COMMAND
SmartSwitch Router
SYSTEMS AFFECTED
Cabletron SmartSwitch Router 8000 Firmware v2.x
PROBLEM
Following is based on BindView Security Advisory. Cabletron's
SSR is a Layers 2-4 routing and switching device with one of the
fastest switching architectures in the industry. Attackers can
cause the SSR to stop handling any network traffic. Bindview only
confirms the vulnerability in the SSR 8000 running firmware
revision 2.x. Due to the nature of the problem, other equipment
may be vulnerable, including other manufacturers' products. A
malicious attacker can cause the SSR to stop functioning for as
long as the attacker can continue feeding packets to the device.

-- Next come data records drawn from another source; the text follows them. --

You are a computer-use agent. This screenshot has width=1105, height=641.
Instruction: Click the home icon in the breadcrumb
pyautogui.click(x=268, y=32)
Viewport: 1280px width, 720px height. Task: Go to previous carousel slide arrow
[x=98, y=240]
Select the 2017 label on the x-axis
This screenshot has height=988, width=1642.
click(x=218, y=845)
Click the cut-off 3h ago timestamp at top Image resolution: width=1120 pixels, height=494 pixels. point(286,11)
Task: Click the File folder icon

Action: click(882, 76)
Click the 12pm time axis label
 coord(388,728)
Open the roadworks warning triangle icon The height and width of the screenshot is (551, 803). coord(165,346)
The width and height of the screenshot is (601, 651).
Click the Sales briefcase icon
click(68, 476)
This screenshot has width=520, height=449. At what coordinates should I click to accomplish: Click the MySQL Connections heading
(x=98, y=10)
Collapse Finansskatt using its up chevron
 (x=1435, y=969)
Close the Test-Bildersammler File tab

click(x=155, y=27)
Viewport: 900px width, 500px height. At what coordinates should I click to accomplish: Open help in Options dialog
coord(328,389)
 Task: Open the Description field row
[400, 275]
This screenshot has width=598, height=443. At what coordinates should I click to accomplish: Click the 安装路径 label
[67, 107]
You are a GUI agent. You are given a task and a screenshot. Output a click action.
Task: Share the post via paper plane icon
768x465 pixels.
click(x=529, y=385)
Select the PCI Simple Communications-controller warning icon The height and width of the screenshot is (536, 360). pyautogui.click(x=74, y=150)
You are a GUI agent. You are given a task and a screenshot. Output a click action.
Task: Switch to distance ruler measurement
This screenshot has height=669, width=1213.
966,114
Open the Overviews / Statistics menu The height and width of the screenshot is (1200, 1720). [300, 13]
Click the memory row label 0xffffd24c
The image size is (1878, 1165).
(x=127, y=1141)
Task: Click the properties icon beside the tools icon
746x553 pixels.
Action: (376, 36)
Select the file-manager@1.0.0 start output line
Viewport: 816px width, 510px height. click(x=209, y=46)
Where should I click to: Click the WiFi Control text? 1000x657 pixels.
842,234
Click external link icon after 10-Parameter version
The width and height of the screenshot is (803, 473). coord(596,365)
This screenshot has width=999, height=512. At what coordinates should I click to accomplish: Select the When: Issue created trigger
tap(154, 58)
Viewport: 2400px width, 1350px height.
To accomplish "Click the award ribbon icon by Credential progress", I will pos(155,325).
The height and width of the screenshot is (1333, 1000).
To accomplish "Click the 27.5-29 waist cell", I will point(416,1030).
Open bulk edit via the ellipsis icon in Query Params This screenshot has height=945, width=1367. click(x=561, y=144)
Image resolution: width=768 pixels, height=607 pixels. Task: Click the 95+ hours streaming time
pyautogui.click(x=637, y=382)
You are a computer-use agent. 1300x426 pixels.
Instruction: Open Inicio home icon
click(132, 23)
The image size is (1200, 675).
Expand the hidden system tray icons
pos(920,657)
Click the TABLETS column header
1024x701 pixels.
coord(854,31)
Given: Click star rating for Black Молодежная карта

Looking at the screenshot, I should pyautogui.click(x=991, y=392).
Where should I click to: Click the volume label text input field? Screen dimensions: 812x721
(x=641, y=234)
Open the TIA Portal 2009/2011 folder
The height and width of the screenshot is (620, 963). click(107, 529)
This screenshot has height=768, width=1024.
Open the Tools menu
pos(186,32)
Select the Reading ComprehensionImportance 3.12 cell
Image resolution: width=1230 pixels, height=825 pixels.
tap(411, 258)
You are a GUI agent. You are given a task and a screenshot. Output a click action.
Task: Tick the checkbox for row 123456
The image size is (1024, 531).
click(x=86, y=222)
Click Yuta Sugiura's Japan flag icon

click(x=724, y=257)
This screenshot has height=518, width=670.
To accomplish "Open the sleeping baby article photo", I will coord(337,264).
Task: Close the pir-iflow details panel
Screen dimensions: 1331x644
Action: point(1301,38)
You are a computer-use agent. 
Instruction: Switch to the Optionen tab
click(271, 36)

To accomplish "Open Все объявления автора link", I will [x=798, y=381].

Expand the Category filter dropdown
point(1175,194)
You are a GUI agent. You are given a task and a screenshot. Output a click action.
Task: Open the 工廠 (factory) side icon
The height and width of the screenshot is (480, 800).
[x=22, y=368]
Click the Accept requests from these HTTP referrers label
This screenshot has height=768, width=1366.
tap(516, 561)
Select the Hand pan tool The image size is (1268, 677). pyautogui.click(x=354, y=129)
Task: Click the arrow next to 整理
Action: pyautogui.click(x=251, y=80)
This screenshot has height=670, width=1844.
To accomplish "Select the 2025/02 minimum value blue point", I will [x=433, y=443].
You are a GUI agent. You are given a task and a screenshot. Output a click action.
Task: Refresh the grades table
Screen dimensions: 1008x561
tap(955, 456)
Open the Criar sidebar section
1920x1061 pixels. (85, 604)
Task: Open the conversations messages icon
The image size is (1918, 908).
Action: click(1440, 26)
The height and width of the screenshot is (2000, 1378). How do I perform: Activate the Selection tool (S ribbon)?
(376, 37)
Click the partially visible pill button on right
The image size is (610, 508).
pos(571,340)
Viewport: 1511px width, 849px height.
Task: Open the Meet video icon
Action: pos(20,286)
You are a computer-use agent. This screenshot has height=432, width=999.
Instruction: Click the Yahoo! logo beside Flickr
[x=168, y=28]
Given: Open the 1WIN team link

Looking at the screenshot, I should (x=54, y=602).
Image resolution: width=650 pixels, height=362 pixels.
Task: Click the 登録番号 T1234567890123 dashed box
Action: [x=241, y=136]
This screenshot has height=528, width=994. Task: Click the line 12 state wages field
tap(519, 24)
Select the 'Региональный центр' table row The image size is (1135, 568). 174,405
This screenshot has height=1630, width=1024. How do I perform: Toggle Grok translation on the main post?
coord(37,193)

Cabletron indicates that the bottleneck appears to occur in the
ARP handling mechanism of the SSR. The SSR appears to only be
capable of handling ~200 ARP requests per second. Thus, by
initiating network traffic to more than this critical number of IP
addresses, an attacker can cause the router to stop functioning
while the ARP handler is flooded. In extreme cases, with input
rates only available on the local network, it may be possible to
corrupt the SSR's configuration with a sustained flood of new IP
addresses. The danger in this problem arises from the fact that
many perimeter defenses (firewalls) permit ICMP through, which
means that remote, anonymous attackers may be able to crash the
SSR.
SOLUTION
Upgrade your SSR firmware to version 3.x:
http://www.cabletron.com/download/download.cgi?lib=ssr
Note that perimiter firewalls that don't let some ICMP through
are broken (If anyone from certain large search/net companies
beginning with A and Y are listening....). With return ICMP must
fragment messages blocked the host isnt properly accessible (in
many cases not accessible at all) over lower MTU paths like
secure tunnels, groups of machines behind low mtu ppp links etc.
A perimiter firewall can (and probably should) do stateful
checking of the ICMPs perhaps with rate limiting too.